AA is a Cult, part 28

Alcoholics Anonymous founder Bill Wilson believed God spoke to him personally, directly, daily, inside his head. The 11th Step, “Sought through prayer and meditation to improve our conscious contact with God, as we understood Him”, is about this channeling. It was an idea he learned while a member of the Oxford Group, a heretical antiunion pro Nazi cult. The Oxford Group practiced ” the Quiet Hour” where they would jot down stray thoughts, and attribute them to the creator of the universe. 

Step 11 says that any alcoholic can get “conscious contact with God”if they join the group and “work the program.” Moses had to climb Mt. Sinai to hear from God, but all you have to do is drink so much only God can save you! Generally speaking the Christian poisition is that God already told us how to live, in the words of the Bible and the example of Jesus Christ. The broad strokes have been filled in and the details are why we have free will. Wrestling with right and wrong is kind of the point of humanity. 

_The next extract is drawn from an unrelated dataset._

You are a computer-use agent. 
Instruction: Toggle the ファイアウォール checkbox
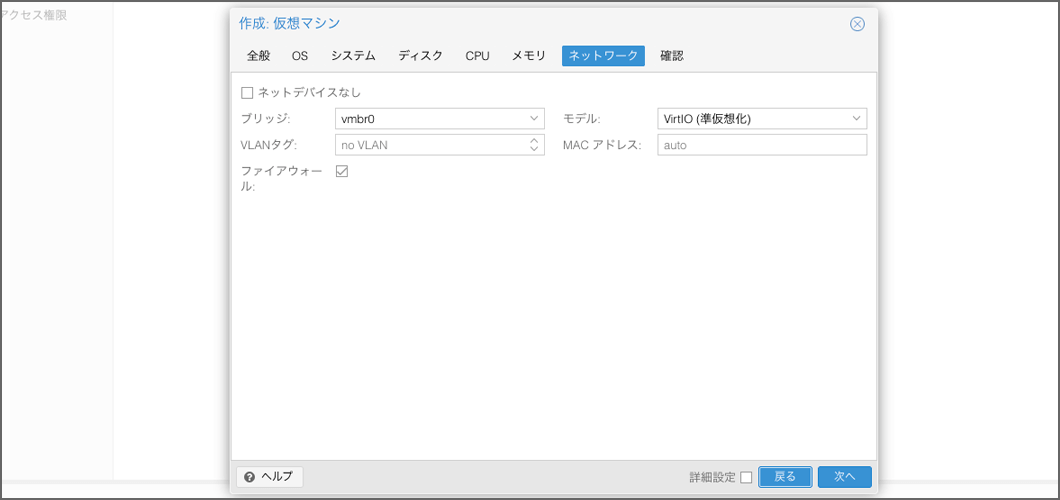[x=342, y=172]
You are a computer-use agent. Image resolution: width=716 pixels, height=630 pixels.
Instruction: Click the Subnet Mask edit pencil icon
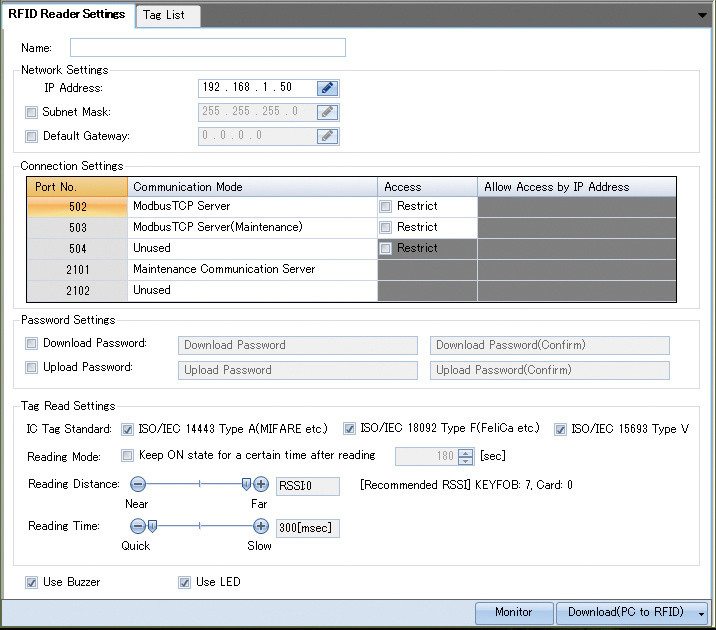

In AA however, God is a mixture of Santa, genie, and overbearing father figure. He wants to control every aspect of your life. He can save you from insanity and helplessness, but only if you turn over your life and will and endlessly confess your sins. At the same time, He can be called upon to perform miracles on demand, like removing all your character defects. The terms of His power are dictated by your adherence to group rules. 

This is cult theology, lifted from another cult. It keeps members in an unhealthy perpetual shame and relief cycle, unable to achieve real personal growth or develop skills to better manage their lives. If your sobriety is contingent on the will of a capricious God, if it’s contingent on your good standing within a cult, then you’re going to be filled with anxiety. This builds up over time and can only be released through confession and love bombing, or by drinking. It’s no wonder AA members relapse more often than people who quit drinking on their own. 

AA can’t focus primarily on sobriety, or on personal growth. It needs members dependent: that’s why it tells struggling alcoholics they are powerless. That’s why it dismisses the Bible, Talmud, and Qur’an as “outside literature” while requiring a belief in God. That’s why it doesn’t even tell members to stop drinking or stop drinking so much. It needs desperate people with nowhere else to turn, because they are the easiest to recruit into a cult.  AA is every abusive boyfriend you’ve ever heard of, isolating its prey from all quarters of help.